(Input material)
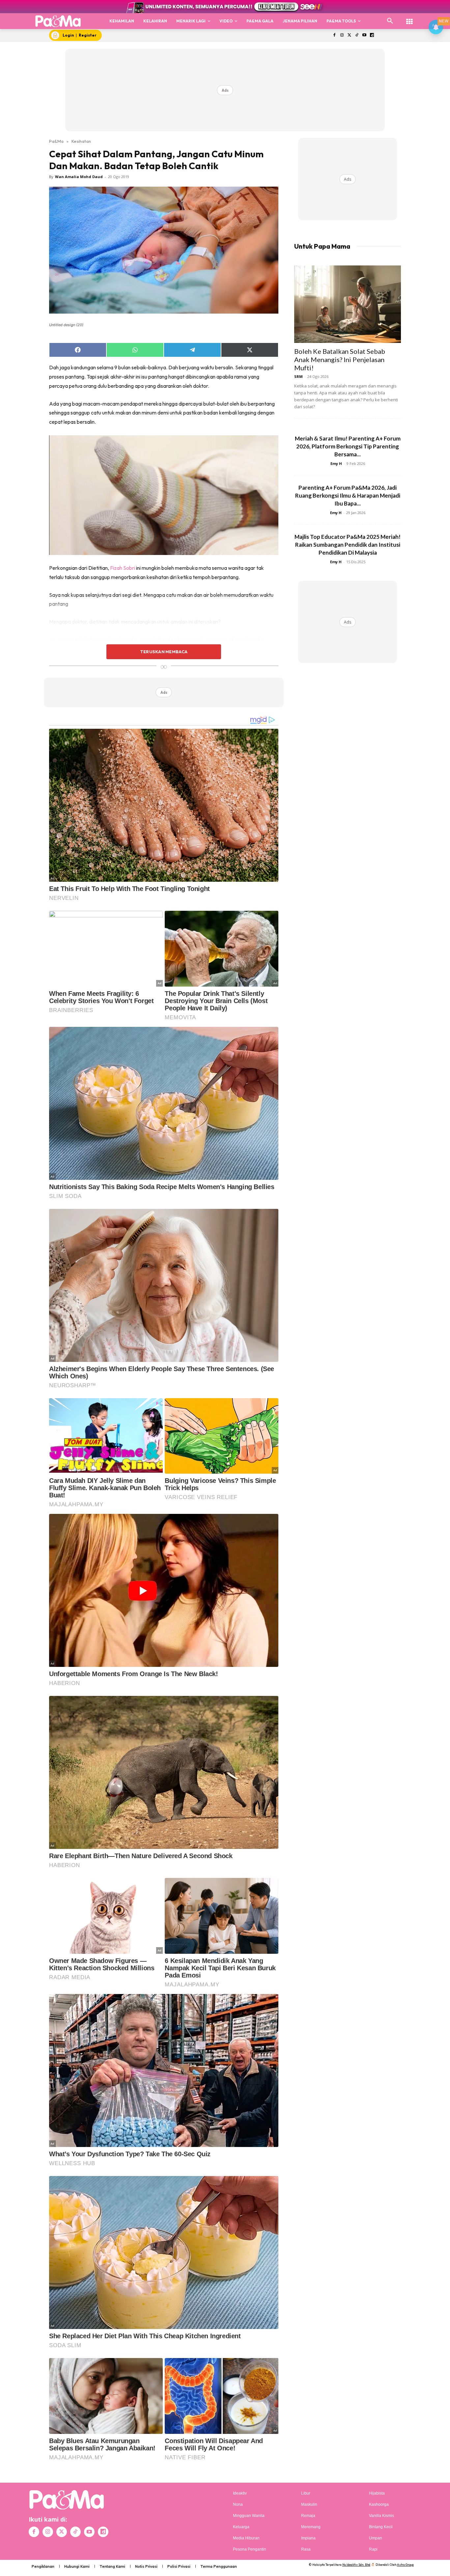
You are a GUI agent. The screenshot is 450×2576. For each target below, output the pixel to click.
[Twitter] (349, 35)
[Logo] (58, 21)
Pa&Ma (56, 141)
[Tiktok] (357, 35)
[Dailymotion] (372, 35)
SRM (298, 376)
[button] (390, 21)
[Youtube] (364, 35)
(End Input material)
(Input material)
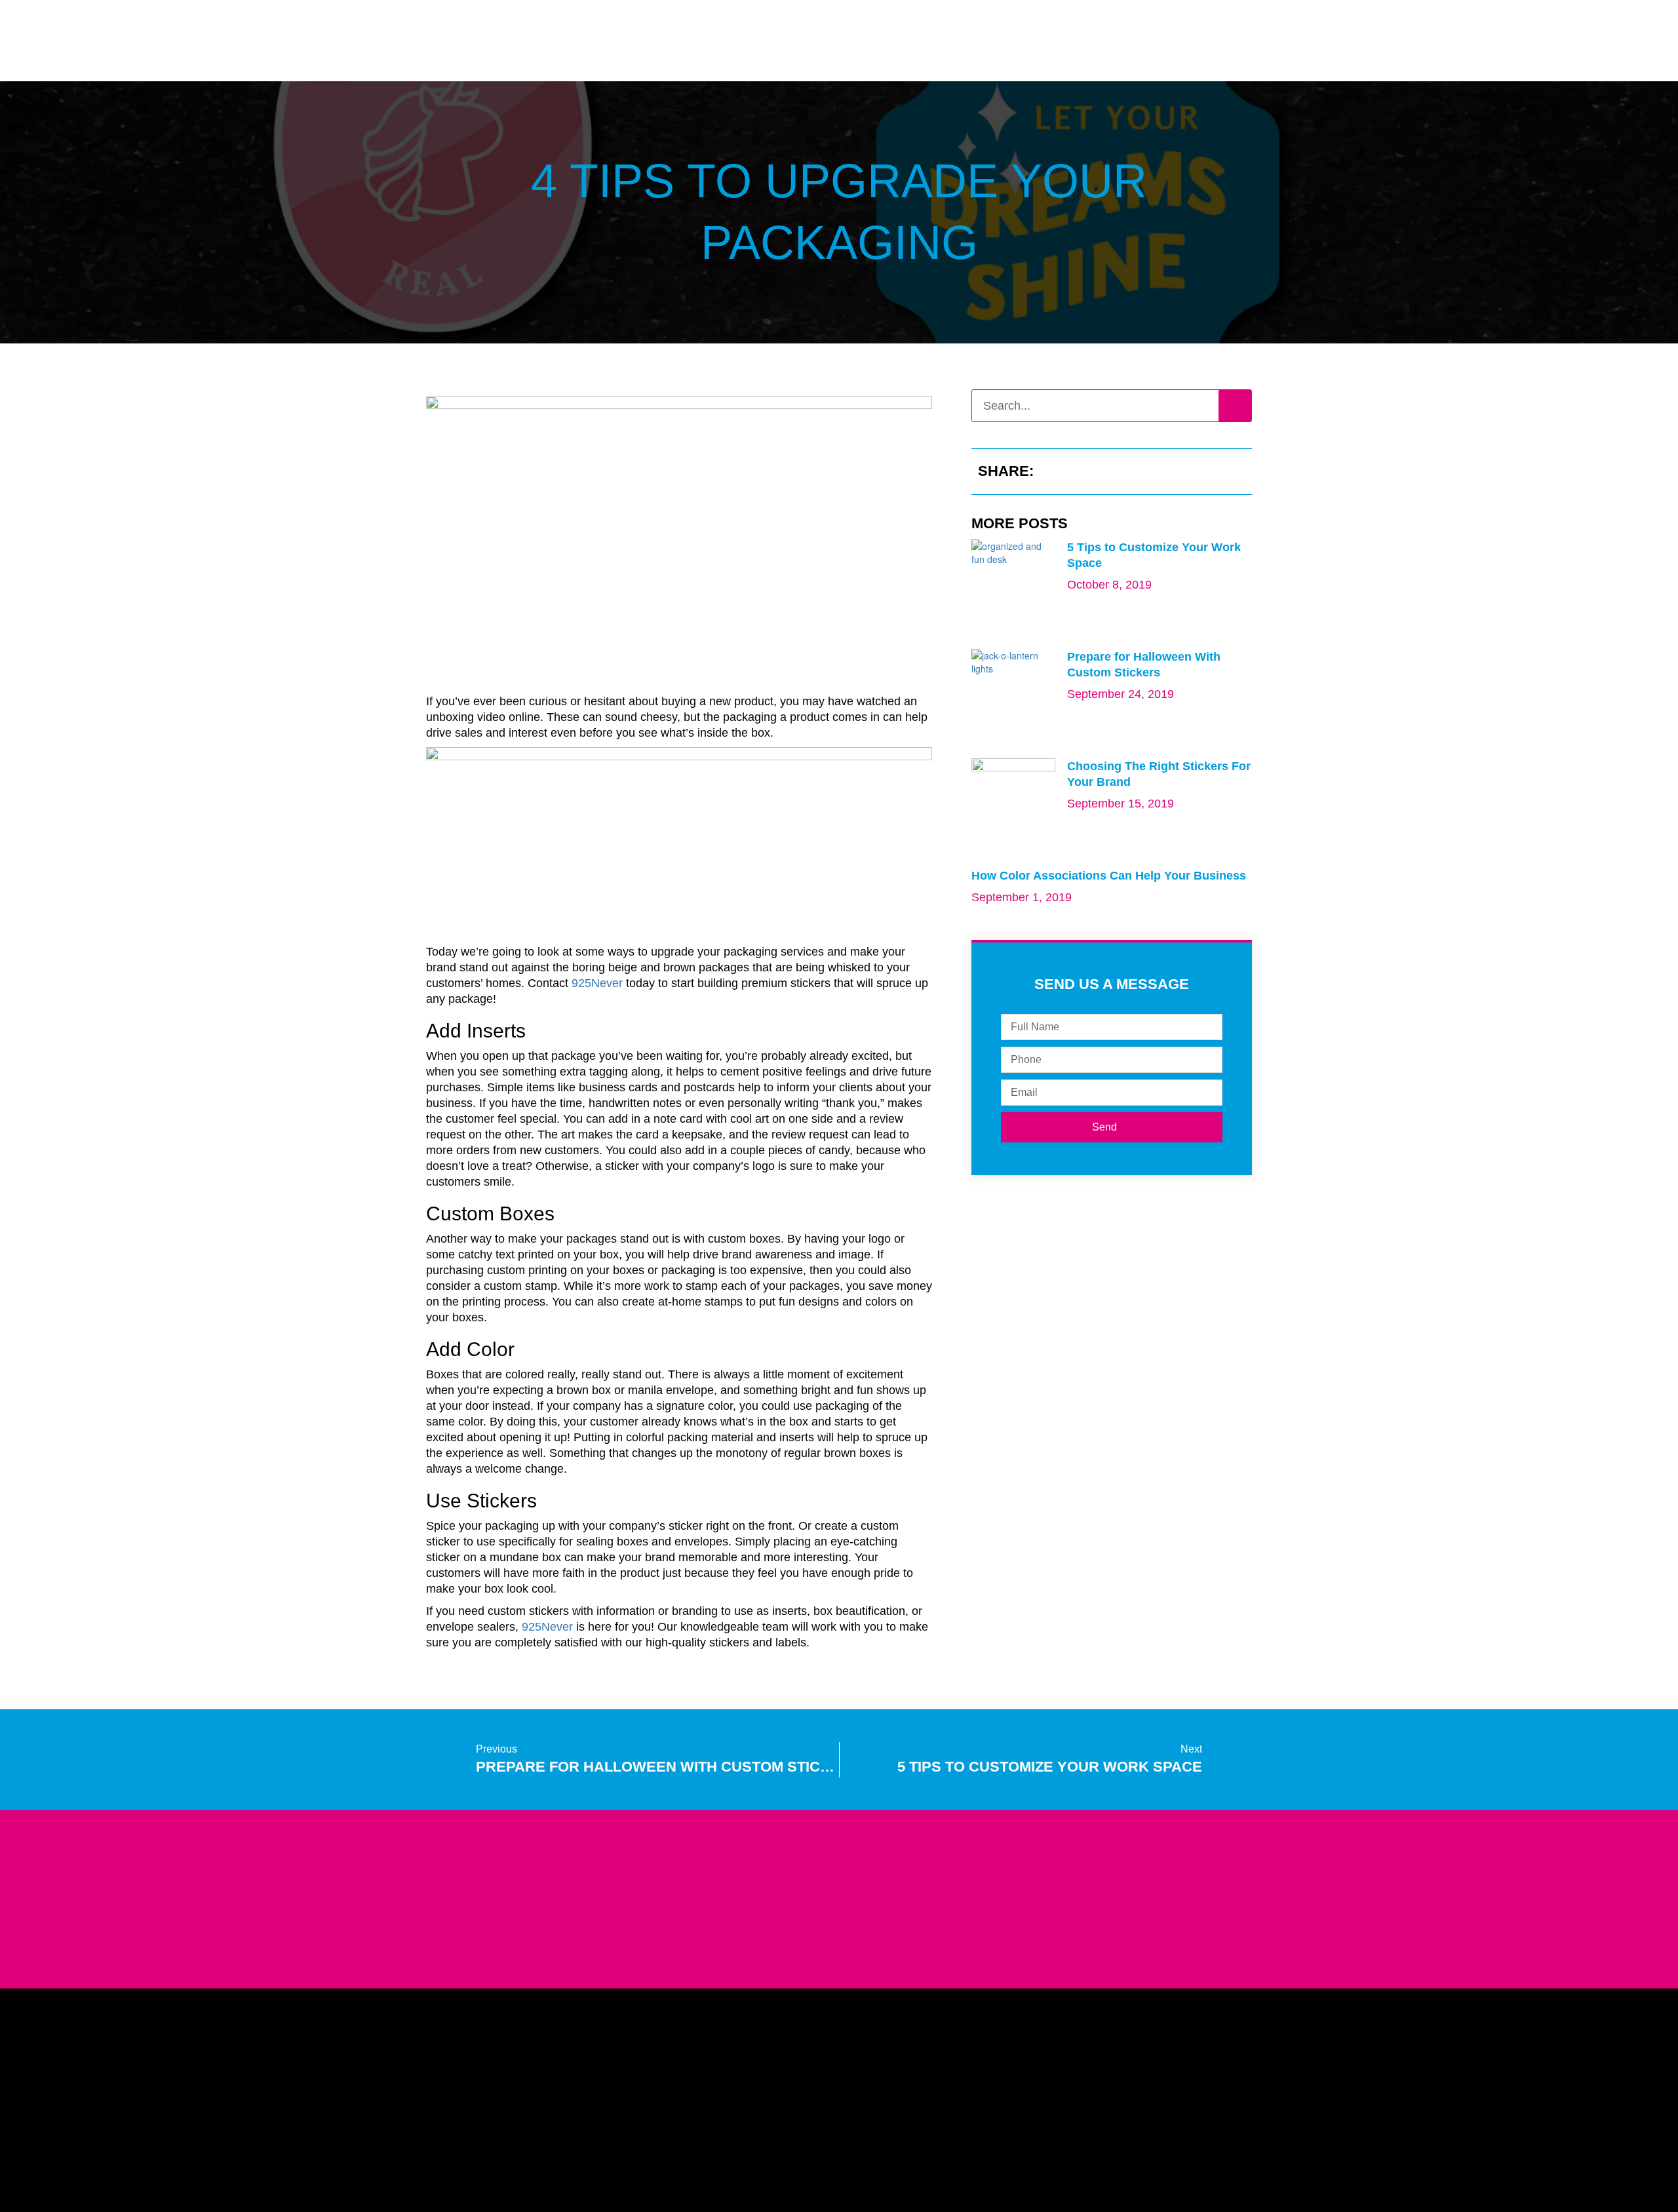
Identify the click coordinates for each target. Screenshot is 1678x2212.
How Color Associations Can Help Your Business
(End Input material)
• _What the exercise asks_:
Only lines holding the string "target" are wanted; gather each one from the entries above.

• _Written answer_:
You are a GUI agent. The screenshot is 450×2576. For each target below, output the pixel to click.
Identify the click coordinates for each target. Screenshot is 1678x2212.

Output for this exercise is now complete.